Cattle Ranchers Fight Fake Meat Movement
Cattle ranchers and their allies are pushing regulators to scrutinize alternative meat-makers, recruiting food scientists to test plant-based products for potential health risks, and ramping up counter-campaigns to highlight beef’s nutritional benefits while comparing their rivals to dog food.
They’ve even created a digital assistant, available on voice-activated Google and Amazon devices, that can answer consumers’ questions about beef and, when pressed, beef alternatives.
“The best alternative to beef,” it says, “is more beef.”
Over the past two years, the beef industry has pushed legislation that restricts terms like “beef” and “meat” to the kind raised on the hoof, not products derived from plants or future foods developed using animal cells in labs.
Various labeling laws are now on the books in 12 states and were considered this year in 15 others, with a federal bill introduced in October.
For restaurants and grocery stores, growth is coming not from the real thing, but from a new generation of meatless products that combine proteins from soy or yellow peas with potato starch, beet juice and other ingredients to more closely mimic beef’s sizzle and juiciness.
U.S. retail meat sales fell 0.4 percent in the past 12 months through October, while sales of alternative meat grew 8 percent, according to market-research firm Nielsen. In the 12 months before that, meat sales fell 0.8 percent while sales of alternatives rose 21 percent.
Plant-based alternatives amount to the equivalent of just 1 percent of the total volume of meat sold in the U.S., according to Nielsen. But some beef producers see an existential threat in the growth of meat-alternative
makers like Impossible Foods Inc. and Beyond.
“Anytime someone walks in the grocery store and makes a decision not to purchase our product and purchase another… we’ve lost a potential consumer,” said Jess Peterson, a cowboy-hat-sporting lobbyist for the U.S. Cattlemen’s Association who also raises cattle in Montana. “It’s a very small number, but it’s a number that can grow.”

*RECORDS:*
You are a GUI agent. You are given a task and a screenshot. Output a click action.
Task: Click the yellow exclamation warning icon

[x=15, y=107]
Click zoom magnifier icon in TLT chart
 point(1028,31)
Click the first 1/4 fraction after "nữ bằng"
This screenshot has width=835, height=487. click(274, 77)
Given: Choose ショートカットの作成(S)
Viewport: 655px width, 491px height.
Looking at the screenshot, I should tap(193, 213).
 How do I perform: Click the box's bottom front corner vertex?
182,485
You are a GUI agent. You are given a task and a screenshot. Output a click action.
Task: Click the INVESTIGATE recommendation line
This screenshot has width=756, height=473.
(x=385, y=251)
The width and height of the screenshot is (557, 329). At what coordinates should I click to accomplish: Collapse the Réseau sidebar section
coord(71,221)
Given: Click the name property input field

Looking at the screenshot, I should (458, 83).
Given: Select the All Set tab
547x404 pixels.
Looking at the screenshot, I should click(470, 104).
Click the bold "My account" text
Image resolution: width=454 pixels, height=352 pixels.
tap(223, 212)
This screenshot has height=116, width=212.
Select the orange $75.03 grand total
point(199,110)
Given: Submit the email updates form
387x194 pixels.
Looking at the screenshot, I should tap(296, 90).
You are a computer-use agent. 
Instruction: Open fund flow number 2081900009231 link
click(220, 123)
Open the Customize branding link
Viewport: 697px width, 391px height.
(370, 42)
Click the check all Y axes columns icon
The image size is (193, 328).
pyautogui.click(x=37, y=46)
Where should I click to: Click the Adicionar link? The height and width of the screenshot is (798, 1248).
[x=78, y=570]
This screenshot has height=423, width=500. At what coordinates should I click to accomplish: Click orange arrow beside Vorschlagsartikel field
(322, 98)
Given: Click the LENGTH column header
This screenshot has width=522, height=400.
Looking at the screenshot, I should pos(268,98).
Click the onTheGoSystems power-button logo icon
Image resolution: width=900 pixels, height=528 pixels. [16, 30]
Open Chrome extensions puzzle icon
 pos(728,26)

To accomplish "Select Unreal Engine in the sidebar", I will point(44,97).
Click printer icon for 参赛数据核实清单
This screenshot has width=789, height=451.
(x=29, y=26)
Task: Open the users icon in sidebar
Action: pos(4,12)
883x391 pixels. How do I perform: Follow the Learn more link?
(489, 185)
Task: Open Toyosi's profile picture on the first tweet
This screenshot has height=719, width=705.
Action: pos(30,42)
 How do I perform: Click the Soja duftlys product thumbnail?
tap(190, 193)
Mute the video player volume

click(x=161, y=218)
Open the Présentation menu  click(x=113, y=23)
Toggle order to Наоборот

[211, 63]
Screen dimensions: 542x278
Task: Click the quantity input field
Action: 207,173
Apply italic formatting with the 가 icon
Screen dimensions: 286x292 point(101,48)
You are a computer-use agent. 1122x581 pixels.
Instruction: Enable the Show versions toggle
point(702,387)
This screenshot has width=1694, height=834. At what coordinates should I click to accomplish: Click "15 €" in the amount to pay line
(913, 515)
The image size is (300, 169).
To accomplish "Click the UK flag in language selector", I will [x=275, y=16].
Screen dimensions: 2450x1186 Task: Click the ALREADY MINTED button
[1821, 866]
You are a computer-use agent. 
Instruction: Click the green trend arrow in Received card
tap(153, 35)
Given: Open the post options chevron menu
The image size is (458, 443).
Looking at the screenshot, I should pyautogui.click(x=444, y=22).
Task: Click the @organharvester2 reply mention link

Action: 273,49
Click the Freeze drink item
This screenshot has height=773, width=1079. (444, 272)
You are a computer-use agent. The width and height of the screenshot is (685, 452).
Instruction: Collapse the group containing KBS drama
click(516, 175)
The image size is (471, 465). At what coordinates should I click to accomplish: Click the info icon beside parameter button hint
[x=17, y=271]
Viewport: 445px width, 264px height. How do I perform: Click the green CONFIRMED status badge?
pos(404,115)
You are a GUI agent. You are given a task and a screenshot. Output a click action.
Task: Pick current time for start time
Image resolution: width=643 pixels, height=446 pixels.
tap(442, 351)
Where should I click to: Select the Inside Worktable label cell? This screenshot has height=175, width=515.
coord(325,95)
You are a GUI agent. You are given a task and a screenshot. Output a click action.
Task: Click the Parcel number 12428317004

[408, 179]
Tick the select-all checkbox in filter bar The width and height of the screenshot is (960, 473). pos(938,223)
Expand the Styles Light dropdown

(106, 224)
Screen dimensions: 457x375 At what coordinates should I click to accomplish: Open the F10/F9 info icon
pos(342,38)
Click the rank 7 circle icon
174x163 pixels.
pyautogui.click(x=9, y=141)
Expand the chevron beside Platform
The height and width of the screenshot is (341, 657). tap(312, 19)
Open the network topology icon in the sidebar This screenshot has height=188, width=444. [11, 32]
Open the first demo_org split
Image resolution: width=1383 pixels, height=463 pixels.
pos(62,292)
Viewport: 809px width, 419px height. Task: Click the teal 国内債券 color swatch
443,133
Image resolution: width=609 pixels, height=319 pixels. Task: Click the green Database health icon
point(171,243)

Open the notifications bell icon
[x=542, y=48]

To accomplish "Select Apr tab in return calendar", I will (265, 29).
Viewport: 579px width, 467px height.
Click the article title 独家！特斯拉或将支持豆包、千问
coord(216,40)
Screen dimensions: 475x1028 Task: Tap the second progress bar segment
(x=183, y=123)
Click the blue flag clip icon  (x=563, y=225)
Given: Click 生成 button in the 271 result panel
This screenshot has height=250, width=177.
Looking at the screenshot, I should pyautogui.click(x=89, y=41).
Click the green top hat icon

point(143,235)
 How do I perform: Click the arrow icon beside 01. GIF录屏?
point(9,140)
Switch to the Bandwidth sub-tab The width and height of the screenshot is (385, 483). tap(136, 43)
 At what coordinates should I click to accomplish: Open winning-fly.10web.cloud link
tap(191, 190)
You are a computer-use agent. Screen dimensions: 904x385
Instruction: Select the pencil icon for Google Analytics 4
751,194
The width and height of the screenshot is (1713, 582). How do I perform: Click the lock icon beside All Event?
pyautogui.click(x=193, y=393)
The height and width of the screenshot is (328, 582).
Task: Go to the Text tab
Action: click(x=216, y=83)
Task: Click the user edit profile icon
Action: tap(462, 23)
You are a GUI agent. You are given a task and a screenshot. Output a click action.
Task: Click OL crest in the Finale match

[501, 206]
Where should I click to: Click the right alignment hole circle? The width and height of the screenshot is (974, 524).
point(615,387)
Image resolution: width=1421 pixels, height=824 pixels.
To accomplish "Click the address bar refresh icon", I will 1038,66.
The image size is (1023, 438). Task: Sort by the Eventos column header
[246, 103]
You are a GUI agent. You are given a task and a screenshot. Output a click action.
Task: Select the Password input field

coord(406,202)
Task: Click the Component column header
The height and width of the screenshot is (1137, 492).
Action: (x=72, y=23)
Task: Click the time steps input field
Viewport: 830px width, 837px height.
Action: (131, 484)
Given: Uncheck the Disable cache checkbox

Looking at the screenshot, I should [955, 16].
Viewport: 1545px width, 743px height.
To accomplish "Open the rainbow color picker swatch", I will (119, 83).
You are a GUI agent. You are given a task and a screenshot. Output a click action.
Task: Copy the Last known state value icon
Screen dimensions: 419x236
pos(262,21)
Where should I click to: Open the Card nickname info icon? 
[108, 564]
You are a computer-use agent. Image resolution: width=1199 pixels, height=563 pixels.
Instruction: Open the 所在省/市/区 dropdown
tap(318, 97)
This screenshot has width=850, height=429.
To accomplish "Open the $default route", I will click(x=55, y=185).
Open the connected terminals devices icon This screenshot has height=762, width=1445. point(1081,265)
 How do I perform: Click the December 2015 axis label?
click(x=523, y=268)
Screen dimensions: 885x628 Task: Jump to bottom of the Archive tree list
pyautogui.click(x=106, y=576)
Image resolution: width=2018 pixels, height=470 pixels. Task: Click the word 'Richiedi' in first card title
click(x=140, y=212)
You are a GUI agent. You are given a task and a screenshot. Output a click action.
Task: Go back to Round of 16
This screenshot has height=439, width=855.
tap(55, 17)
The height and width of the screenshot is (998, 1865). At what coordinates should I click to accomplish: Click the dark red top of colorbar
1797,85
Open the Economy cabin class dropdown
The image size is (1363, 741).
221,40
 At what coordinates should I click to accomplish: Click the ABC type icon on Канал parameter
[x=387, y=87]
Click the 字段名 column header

*THINGS TO DO:*
1. In the article on cattle ranchers, how many states now have labeling laws on the books?
2. Please switch "yellow peas" to "lentils" in the article on cattle ranchers, giving the passage that begins at the words "For restaurants and" and stops after "rose 21 percent.".

*ANSWERS BY ITEM:*
1. 12 states.

2.
For restaurants and grocery stores, growth is coming not from the real thing, but from a new generation of meatless products that combine proteins from soy or lentils with potato starch, beet juice and other ingredients to more closely mimic beef’s sizzle and juiciness.
U.S. retail meat sales fell 0.4 percent in the past 12 months through October, while sales of alternative meat grew 8 percent, according to market-research firm Nielsen. In the 12 months before that, meat sales fell 0.8 percent while sales of alternatives rose 21 percent.